Since the passage of the 1990 Americans with Disabilities Act, the disability community has seen great progress. But people with disabilities are still vastly underrepresented in corporate America. The hardest nut to crack may be the boardroom.

People with disabilities are still nearly invisible on corporate boards and in the C-suite. Around the world, disability lags behind gender and ethnicity in board diversity considerations. In the 2023 Disability Index, a benchmark survey for disability inclusion, just 7% of 485 participating companies reported having a board member with a disability, making it difficult to track representation.

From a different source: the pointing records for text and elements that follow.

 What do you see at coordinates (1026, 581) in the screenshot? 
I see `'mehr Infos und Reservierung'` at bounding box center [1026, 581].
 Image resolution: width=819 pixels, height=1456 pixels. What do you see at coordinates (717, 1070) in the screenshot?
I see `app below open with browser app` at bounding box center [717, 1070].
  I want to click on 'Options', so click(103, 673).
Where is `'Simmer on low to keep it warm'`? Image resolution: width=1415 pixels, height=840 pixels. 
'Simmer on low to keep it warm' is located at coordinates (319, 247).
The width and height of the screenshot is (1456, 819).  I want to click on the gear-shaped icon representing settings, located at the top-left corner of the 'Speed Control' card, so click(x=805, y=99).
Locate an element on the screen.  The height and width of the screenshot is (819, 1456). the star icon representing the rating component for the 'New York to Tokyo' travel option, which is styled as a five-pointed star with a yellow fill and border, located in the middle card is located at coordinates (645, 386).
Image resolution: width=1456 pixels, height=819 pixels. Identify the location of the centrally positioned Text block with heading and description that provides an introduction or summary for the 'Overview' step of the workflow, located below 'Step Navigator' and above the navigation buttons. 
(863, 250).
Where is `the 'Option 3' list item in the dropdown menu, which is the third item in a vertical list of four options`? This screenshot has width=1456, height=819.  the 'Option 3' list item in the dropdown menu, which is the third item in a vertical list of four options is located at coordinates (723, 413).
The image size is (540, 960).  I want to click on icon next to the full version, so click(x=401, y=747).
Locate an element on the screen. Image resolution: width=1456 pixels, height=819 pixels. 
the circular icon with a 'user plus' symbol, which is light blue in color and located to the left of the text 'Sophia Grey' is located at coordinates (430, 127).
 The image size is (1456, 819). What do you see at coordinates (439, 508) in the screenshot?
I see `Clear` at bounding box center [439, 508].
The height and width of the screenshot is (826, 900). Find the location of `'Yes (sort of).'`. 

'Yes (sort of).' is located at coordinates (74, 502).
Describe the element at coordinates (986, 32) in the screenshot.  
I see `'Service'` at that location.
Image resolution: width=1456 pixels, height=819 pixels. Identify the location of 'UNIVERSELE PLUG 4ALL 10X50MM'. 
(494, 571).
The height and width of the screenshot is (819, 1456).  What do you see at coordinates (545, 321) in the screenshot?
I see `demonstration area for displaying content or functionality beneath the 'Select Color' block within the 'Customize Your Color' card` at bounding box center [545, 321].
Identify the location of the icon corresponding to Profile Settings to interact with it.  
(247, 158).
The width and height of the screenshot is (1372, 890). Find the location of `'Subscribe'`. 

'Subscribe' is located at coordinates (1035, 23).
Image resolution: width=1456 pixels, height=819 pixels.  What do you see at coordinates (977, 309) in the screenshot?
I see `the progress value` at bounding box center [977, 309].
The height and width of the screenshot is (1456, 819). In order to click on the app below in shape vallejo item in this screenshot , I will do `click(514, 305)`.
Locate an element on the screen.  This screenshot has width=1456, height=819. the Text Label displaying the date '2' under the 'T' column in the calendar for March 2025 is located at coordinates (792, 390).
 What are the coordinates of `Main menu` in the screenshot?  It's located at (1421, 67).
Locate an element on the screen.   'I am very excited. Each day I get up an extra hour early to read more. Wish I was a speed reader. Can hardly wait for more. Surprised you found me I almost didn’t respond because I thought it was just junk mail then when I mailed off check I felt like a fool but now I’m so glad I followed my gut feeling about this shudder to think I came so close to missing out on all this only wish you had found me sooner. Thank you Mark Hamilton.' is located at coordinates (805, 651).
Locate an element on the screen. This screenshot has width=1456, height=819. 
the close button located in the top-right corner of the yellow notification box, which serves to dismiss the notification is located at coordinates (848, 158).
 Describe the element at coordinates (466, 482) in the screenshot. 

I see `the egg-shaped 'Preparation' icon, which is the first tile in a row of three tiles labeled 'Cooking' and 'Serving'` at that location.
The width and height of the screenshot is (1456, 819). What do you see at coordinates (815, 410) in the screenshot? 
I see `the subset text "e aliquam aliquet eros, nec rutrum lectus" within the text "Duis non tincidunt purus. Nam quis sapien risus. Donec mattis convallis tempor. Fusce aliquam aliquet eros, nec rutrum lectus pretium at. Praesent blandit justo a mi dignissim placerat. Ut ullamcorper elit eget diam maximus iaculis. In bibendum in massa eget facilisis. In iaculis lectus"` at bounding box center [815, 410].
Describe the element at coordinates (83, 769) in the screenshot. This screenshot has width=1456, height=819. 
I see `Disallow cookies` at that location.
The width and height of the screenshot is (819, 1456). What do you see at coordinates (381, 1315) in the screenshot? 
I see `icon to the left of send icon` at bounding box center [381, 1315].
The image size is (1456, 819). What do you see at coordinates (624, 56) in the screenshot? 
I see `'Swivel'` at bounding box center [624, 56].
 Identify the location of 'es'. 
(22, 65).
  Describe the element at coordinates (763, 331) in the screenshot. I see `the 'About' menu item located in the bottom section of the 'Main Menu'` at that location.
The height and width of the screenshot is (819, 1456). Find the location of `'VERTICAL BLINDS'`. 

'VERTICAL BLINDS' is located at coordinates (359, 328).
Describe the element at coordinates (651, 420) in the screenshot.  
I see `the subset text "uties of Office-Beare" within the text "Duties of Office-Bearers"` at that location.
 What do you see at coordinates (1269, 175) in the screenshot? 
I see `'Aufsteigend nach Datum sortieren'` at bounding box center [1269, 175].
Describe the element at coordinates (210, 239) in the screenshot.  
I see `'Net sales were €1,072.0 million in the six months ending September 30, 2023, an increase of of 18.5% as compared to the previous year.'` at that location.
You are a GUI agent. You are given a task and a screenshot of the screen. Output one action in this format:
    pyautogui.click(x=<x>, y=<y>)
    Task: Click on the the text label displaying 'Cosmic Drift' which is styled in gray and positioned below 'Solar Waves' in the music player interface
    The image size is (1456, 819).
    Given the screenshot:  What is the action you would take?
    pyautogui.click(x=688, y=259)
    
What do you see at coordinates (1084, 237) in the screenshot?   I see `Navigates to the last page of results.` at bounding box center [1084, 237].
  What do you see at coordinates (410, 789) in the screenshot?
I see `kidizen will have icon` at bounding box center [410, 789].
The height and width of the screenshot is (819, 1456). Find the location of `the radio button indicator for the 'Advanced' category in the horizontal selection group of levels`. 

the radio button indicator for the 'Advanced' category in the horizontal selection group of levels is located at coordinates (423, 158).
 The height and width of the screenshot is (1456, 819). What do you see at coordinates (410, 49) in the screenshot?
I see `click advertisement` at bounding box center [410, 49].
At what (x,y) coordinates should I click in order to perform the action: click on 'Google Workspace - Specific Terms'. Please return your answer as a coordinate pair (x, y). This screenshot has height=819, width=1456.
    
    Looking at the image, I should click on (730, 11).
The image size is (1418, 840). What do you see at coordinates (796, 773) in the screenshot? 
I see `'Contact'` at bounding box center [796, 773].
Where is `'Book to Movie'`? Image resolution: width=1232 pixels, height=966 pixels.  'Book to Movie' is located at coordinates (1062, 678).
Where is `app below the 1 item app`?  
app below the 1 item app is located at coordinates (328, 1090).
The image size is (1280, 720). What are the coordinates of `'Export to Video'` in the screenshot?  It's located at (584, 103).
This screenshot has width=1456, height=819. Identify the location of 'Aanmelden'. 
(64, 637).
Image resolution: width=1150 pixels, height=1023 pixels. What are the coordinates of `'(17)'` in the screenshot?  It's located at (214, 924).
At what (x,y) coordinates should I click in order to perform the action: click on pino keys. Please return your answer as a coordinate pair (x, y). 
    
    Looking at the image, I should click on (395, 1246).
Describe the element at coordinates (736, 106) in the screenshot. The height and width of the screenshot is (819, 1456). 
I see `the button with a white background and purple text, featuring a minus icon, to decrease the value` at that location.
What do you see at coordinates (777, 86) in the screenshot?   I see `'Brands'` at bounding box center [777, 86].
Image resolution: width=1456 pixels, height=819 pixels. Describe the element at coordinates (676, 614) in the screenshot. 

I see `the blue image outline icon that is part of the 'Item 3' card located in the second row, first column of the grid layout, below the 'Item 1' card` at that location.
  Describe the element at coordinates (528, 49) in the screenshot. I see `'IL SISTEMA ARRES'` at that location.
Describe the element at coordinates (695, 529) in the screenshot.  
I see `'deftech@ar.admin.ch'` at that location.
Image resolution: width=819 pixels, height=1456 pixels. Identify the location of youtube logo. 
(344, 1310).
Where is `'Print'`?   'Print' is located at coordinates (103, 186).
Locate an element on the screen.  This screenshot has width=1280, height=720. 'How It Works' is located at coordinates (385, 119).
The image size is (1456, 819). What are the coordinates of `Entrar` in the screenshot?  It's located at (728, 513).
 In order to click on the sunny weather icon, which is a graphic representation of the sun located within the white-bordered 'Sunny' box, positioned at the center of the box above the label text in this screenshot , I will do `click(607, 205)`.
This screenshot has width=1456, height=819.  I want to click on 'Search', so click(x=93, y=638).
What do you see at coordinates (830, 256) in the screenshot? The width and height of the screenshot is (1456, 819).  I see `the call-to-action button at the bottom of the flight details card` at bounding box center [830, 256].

People with disabilities bring a unique set of life-learned skills and perspectives that help boards make better decisions, which benefits both companies and their shareholders. Accenture found that when companies champion disability in the workplace, they report 28% higher revenue, 30% higher profit margin and superior shareholder returns.Last year, Nasdaq passed a board diversity ruling that included women, underrepresented minorities and LGBTQ+ people, but left out people with disabilities. This omission catalyzed the disability rights community to rally around a new approach that relies on market forces rather than regulatory action.

Disability:IN released a legal brief, facilitated by Thomson Reuters Foundation, that revealed how the London Stock Exchange and the Toronto Stock Exchange implemented board disclosure requirements to include people with disabilities for their listed companies. The report also found that many public companies are starting to monitor disability data because of market forces and increasing investor demand for measures of social impact.